TRY IT:
Look below for the line containing "Task: Click the Більше dropdown arrow". Write out that line and the rest through the last one, exactly as they appear, but without pictures.

Saved entries
★ ★ ★ ★

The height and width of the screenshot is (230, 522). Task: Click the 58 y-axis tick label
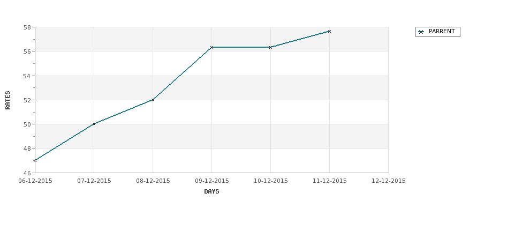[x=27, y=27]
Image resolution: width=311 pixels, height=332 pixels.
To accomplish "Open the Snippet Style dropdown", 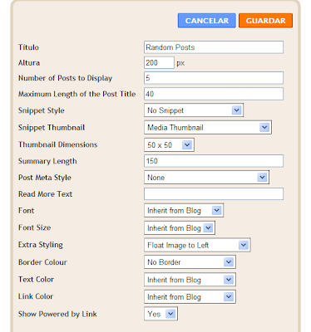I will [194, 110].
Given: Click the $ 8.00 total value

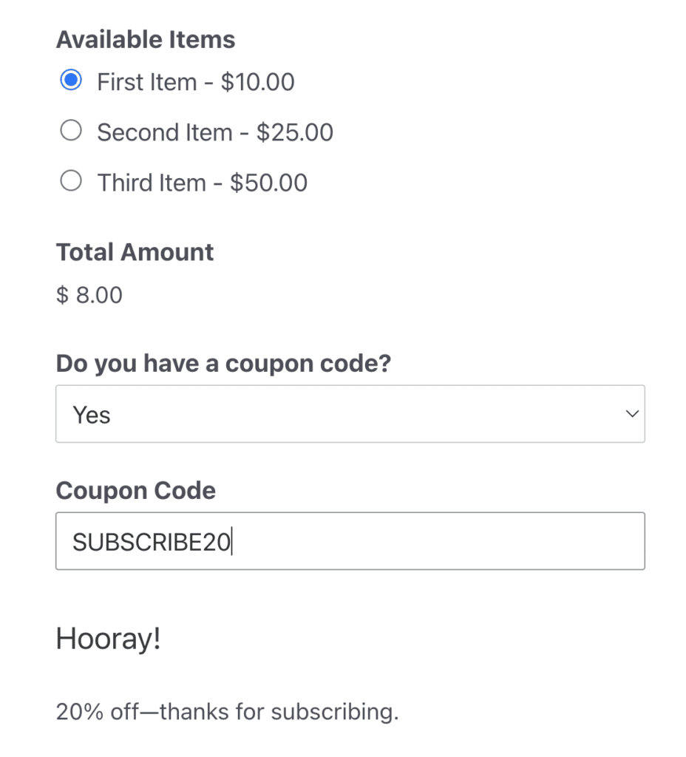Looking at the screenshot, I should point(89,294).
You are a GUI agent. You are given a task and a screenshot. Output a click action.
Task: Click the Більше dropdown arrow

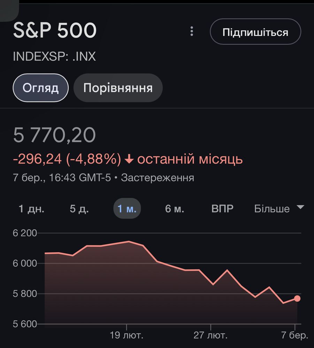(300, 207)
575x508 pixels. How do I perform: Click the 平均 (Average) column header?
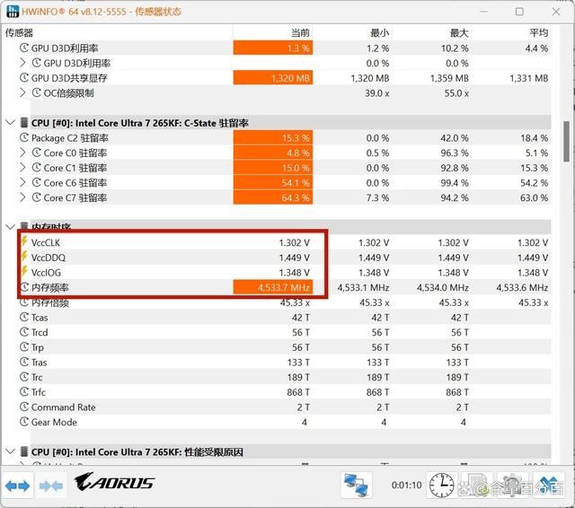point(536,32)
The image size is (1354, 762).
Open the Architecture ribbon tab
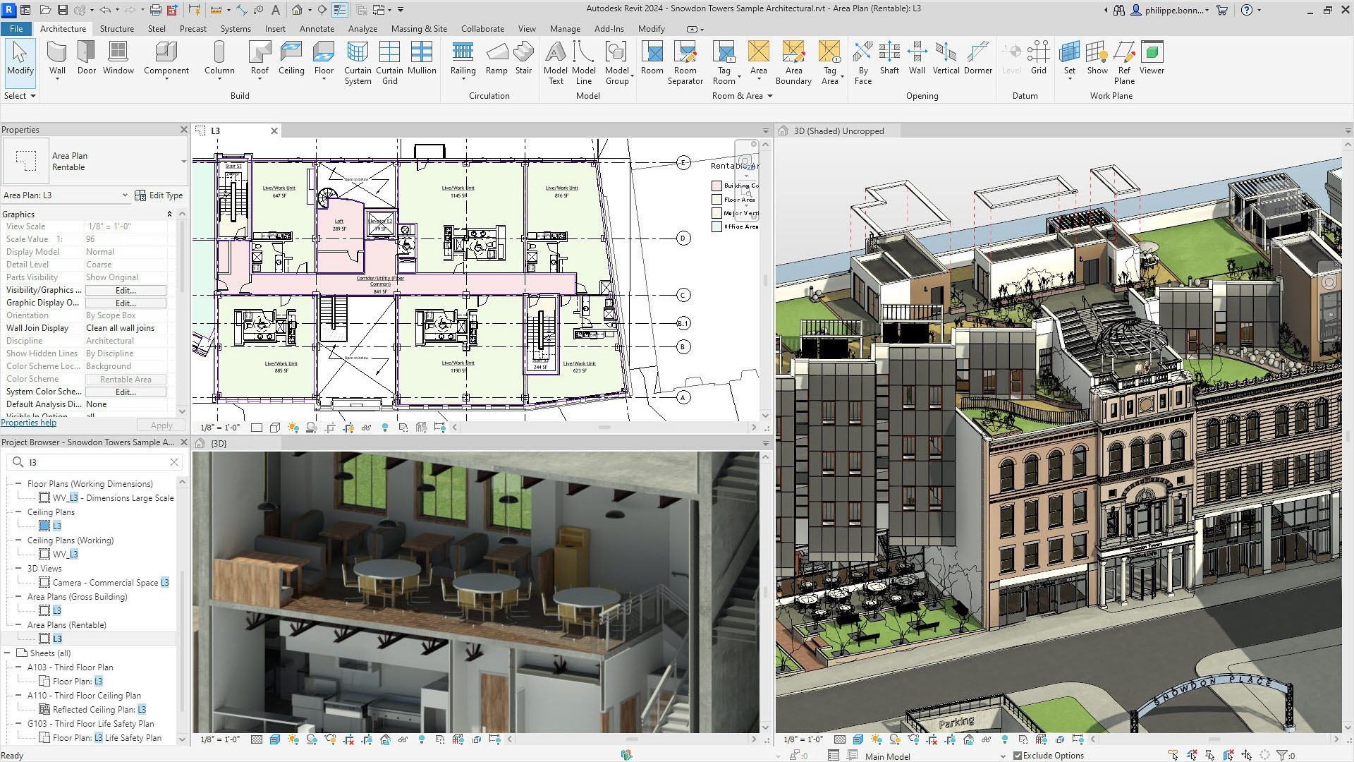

★ ★ ★ ★

COMPLETED TASK:
Task: Click the Більше dropdown arrow

(300, 207)
575x508 pixels. How do I perform: Click the 平均 (Average) column header?
point(536,32)
The image size is (1354, 762).
Open the Architecture ribbon tab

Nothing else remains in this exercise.